▶ _Extracted information_:
______
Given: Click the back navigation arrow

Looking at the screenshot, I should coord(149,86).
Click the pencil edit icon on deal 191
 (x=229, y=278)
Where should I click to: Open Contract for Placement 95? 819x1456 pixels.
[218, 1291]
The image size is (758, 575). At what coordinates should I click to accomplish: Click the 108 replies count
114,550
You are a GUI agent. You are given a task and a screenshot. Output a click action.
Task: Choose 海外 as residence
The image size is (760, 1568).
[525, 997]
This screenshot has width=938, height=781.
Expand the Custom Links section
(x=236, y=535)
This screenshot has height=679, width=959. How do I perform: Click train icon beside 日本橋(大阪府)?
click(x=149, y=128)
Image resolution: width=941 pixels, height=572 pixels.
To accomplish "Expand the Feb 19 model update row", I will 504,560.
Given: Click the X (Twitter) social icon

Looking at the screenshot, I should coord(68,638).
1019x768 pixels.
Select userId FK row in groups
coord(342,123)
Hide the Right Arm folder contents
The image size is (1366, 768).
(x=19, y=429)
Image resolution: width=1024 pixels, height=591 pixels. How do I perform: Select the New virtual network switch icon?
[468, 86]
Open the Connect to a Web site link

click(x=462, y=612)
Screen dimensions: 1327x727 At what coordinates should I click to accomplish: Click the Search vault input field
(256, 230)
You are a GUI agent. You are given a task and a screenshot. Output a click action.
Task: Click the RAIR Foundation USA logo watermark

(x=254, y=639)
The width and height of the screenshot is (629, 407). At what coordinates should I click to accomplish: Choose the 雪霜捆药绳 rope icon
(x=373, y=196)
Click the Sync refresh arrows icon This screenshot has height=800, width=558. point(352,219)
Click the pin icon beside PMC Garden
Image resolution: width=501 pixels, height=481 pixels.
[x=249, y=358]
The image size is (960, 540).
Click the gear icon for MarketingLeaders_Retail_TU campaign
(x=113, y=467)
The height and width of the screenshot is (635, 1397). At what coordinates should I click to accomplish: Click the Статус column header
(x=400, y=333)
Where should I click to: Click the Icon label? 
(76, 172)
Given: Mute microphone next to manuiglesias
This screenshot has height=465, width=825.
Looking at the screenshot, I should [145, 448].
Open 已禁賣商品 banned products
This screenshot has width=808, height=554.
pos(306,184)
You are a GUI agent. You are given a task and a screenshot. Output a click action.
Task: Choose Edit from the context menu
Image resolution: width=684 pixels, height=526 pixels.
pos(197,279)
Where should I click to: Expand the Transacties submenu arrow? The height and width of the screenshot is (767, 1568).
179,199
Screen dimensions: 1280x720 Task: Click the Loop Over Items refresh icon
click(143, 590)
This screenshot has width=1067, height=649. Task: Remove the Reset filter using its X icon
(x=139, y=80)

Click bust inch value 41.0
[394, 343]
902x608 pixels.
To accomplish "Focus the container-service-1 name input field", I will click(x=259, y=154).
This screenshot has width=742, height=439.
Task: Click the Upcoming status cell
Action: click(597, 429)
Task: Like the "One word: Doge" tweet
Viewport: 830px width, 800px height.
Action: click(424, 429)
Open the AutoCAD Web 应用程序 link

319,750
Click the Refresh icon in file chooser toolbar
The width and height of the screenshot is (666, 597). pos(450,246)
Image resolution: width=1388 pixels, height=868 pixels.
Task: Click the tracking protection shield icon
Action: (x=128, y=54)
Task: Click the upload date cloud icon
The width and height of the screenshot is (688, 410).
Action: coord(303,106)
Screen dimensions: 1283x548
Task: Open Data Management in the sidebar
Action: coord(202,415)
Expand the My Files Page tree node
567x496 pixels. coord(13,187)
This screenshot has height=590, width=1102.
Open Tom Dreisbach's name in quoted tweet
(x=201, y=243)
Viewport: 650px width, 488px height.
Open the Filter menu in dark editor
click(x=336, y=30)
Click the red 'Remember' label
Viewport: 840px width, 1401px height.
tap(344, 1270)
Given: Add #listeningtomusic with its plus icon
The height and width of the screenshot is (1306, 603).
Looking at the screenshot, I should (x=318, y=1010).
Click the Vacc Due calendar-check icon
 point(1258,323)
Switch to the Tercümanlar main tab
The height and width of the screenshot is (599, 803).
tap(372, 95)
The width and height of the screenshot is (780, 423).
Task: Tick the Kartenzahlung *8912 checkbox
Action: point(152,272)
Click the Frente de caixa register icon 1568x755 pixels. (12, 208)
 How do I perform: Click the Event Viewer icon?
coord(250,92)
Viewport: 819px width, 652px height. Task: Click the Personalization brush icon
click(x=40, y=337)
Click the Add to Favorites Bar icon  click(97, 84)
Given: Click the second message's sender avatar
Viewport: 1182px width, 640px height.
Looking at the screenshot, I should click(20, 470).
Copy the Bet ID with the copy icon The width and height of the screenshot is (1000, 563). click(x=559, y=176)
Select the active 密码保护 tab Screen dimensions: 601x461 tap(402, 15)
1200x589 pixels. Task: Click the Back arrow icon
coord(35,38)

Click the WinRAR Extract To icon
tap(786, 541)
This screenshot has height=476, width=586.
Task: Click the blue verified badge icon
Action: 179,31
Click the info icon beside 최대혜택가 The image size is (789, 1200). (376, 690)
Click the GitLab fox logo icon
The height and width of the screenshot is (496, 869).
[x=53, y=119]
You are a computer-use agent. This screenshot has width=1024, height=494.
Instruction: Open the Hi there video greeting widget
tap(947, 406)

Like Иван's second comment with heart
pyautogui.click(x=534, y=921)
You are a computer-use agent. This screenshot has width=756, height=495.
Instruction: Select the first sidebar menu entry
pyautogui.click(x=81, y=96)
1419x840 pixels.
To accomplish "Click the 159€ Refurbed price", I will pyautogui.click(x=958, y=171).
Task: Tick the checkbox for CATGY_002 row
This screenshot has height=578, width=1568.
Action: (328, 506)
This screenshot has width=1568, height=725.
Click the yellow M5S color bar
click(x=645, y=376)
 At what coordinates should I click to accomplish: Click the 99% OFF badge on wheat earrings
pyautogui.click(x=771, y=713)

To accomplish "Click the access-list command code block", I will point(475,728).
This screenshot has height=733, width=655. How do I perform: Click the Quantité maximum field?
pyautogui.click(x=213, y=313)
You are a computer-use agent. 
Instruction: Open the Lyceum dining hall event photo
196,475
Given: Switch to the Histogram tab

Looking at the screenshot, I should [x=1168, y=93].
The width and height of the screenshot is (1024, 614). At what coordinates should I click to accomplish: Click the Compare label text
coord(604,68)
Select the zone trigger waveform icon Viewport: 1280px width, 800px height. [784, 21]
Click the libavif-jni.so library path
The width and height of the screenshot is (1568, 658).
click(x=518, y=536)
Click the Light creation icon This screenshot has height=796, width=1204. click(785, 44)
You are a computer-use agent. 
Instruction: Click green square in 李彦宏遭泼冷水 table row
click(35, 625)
______
▶ _What you need to do_: Search term "computer": return each line of the data that contains it.

▶ _The completed task_:
You are a computer-use agent. This screenshot has width=1024, height=494.
You are a computer-use agent. This screenshot has width=756, height=495.
You are a computer-use agent. 
You are a computer-use agent. 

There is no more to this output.